The $3 trillion market cap club
To be sure, Nvidia isn’t the only stock that has contributed to the divergence. Other members of the $3 trillion club, Microsoft ( MSFT ) and Apple ( AAPL ), have also risen to all-time highs in recent weeks. They’ve been joined by a slew of smaller megacaps, including Broadcom ( AVGO ), Oracle ( ORCL ), and Adobe ( ADBE ), which have been buoyed by earnings reports that demonstrated strong demand for their artificial intelligence offerings ( AI).
Meanwhile, the rest of the market has weakened. As of Thursday’s close, Information Technology (+10.7%) was the only sector to outperform the S&P 500 (+3.7%) so far this month.
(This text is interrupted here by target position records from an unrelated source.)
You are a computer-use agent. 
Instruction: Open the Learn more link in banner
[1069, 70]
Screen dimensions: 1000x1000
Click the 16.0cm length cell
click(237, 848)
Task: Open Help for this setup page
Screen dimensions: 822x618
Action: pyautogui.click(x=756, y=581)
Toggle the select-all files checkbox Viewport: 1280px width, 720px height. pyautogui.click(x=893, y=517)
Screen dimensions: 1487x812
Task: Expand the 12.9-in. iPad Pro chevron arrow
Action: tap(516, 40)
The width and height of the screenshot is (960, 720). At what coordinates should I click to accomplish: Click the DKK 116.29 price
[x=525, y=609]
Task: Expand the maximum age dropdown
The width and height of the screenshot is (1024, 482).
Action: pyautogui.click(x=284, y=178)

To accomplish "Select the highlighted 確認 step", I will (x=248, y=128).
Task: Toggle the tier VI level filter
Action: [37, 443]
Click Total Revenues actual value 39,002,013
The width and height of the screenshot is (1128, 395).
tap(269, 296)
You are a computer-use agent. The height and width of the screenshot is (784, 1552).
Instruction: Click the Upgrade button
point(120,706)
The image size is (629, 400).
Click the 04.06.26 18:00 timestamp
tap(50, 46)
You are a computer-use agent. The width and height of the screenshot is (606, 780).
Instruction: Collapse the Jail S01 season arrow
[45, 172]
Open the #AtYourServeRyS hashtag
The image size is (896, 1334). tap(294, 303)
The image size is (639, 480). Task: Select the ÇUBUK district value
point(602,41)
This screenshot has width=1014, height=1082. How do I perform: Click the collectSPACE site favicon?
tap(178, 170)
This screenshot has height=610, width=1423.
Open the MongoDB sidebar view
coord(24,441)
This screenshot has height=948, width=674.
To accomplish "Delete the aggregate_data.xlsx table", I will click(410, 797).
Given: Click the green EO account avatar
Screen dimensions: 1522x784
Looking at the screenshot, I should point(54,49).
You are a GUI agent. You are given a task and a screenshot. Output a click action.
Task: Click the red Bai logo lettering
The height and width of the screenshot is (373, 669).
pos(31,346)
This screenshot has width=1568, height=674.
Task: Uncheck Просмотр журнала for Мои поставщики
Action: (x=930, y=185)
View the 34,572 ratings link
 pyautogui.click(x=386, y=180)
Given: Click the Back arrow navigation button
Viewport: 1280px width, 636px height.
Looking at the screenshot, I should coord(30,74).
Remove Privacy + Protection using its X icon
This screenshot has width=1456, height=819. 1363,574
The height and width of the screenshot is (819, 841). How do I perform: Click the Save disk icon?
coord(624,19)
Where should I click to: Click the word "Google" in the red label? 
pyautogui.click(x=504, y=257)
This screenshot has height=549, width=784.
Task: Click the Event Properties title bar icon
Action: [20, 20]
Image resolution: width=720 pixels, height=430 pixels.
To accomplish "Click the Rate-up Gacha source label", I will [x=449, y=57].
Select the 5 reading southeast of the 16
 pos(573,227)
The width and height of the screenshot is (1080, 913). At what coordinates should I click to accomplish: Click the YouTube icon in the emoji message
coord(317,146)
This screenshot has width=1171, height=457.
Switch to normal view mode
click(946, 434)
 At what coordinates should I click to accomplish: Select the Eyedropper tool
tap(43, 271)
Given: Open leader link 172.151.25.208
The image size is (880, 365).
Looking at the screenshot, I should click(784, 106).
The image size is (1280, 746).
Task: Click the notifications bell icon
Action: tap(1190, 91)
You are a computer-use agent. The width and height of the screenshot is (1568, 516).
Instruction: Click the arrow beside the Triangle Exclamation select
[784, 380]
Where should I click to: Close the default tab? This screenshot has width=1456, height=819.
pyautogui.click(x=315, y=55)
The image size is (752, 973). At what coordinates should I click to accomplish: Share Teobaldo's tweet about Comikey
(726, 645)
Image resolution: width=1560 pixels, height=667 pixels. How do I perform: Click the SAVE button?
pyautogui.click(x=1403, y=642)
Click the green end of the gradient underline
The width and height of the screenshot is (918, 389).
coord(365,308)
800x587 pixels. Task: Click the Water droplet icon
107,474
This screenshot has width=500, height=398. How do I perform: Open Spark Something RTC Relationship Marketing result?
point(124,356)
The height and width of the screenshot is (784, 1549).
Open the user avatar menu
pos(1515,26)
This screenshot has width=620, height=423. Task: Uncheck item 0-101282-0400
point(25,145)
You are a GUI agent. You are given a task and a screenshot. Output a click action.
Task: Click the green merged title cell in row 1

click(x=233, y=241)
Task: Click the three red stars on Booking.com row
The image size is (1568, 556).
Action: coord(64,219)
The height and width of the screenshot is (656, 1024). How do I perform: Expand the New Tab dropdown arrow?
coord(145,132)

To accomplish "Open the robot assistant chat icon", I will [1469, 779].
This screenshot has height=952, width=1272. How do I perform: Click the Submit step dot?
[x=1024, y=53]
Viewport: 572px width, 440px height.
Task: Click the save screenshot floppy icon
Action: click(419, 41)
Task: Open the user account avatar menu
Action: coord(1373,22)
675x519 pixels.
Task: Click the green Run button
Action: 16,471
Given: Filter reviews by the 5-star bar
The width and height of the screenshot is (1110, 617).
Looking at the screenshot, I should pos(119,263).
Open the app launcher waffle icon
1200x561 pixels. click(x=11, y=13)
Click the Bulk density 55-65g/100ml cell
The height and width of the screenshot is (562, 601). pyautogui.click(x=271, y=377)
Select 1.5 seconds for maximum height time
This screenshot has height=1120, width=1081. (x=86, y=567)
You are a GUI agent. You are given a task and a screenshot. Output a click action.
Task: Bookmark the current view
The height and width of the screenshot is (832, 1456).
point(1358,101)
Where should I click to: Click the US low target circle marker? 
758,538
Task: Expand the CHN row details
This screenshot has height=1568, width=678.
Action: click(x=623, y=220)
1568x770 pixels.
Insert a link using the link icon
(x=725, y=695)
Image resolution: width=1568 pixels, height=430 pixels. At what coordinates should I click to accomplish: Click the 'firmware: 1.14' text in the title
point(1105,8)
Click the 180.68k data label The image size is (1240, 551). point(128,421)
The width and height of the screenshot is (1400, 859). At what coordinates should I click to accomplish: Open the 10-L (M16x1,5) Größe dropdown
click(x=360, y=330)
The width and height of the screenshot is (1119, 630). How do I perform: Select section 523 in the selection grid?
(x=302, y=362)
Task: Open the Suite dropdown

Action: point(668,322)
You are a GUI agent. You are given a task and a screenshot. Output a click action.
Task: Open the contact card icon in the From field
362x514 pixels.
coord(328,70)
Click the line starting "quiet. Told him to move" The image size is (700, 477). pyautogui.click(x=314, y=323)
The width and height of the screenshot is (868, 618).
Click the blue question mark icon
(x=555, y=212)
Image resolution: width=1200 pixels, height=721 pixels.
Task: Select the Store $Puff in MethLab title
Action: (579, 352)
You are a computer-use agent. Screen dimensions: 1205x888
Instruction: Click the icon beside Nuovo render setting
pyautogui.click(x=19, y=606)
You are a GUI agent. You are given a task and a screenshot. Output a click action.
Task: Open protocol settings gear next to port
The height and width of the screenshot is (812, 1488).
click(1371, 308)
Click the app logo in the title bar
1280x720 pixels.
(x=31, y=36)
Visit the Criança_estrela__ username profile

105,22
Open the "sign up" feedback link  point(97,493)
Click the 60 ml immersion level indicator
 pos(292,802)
The only sectors within 1 percentage point of the broader index were Consumer Discretionary (+3.3%) and Communications Services (+2.7%), sectors dominated by AI giants Amazon ( AMZN ), Alphabet ( GOOGL ) and Meta Platforms (META).
The A/D line divergence mentioned earlier does not, notes LPL Financial’s chief technical strategist Adam Turnquist, mean the bull market is over, “but it does indicate increased risk that the broader market may be caused by a possible pause or withdrawal”.